6. Governance and Compliance
Follow-on decisions can sometimes trigger internal governance hurdles, particularly for CVCs embedded in large, regulated or publicly traded corporations. Compliance, reputational risk, and potential conflicts must be evaluated. For smaller follow-on investments, it might not be economic to participate given required governance process.
In some cases, even external factors might play a role, such as (new/updated) regulation, which could come in effect when conducting a follow-on investment.
7. Investor Dynamics and Relationships
Follow-on decisions also impact your relationships with founders and co-investors. If a lead investor or consortium is encouraging all existing investors to participate, a CVC opting out without clear communication risks damaging trust and reputation.
Participating in follow-ons can also build goodwill, preserve deal flow from top-tier funds, and strengthen long-term strategic relationships. Conversely, a sudden withdrawal may be interpreted as a negative signal—even when the decision is purely internal.
Final Thoughts
Follow-on investments are neither categorically required nor entirely optional.
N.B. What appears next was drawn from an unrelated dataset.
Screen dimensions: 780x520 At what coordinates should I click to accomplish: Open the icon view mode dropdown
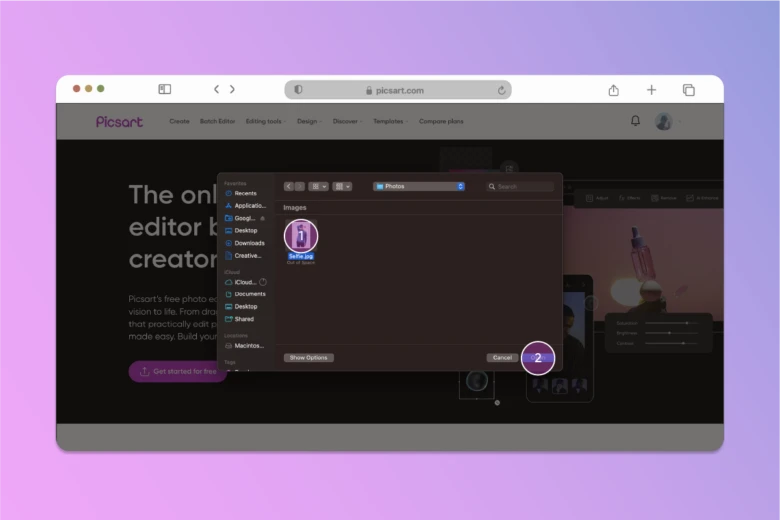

A framework and decision criteria helps to navigate such decision. An active portfolio management is recommended with a view on each position.
Clear internal communication, rigorous portfolio planning, and early engagement with founders are key. Startups should never be surprised by a CVC’s follow-on position, especially if the answer is “no.” By managing expectations in advance, CVCs can preserve trust, maintain transparency, and continue to be seen as reliable and value-adding investors.
A well-managed follow-on approach not only increases investment discipline, it also helps elevate the strategic credibility and operational maturity of the CVC unit itself.
Disclaimer: The views and opinions expressed in this post and under my Corporate Venture Capital newsletter are solely mine as the author and do not necessarily reflect the official policy, position, or opinion of my employer. Any content provided are my personal views and not investment advice. Large-language-models might have been used in some sections to improve wording.